The Comfort Trap: Getting Too Used to AI

Seminar 3

14:4015 mins07/11/2025

You quickly get used to the good things. We’ve already grown accustomed to delegating important tasks to an invisible outsource — artificial intelligence. This raises a question: how ethical is it? The answer isn’t straightforward.

In testing, AI can automate many routine processes, create test scenarios, and find bugs. But if we stop double-checking the results ourselves, we risk missing important details that AI simply cannot understand. Is it ethical to shift responsibility onto algorithms, forgetting about the human who is supposed to analyze and make decisions? Not to mention fair compensation for labor.

The same applies to accessibility — designing interfaces that are accessible to all users. AI can generate image descriptions or help adapt UI design, but it can’t truly feel what people with disabilities need. If we allow AI to handle this without additional review, we risk creating a product that is inaccessible to many. This, too, is a question of ethics.

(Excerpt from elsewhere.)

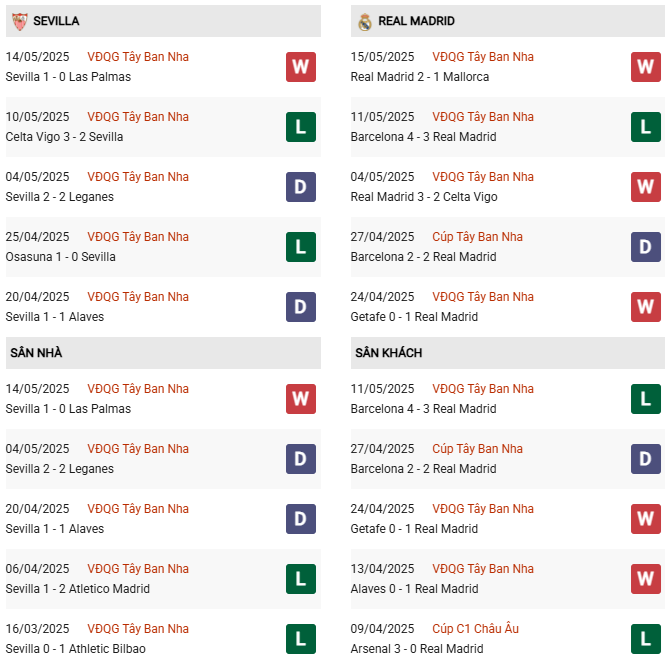Screen dimensions: 665x672
Task: Click the Sevilla club crest icon
Action: (x=20, y=21)
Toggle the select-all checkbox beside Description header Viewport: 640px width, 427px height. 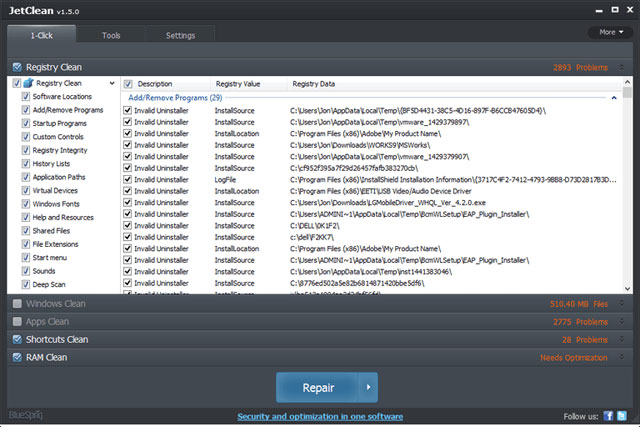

Think of artificial intelligence like Woland from The Master and Margarita. Don’t ask him for anything directly — especially from those more powerful than you. He will offer and give everything himself. But then it’s up to you to figure out whether it was all done in good conscience, whether we used these capabilities ethically, and whether we remembered the people we are creating for.

In our talk, we’ll explore how to preserve human responsibility in the age of AI, why ethics is not just a set of rules but a conscious choice, and how testing and accessibility have become apostles of digital conscience — helping us make technology truly fair and accessible.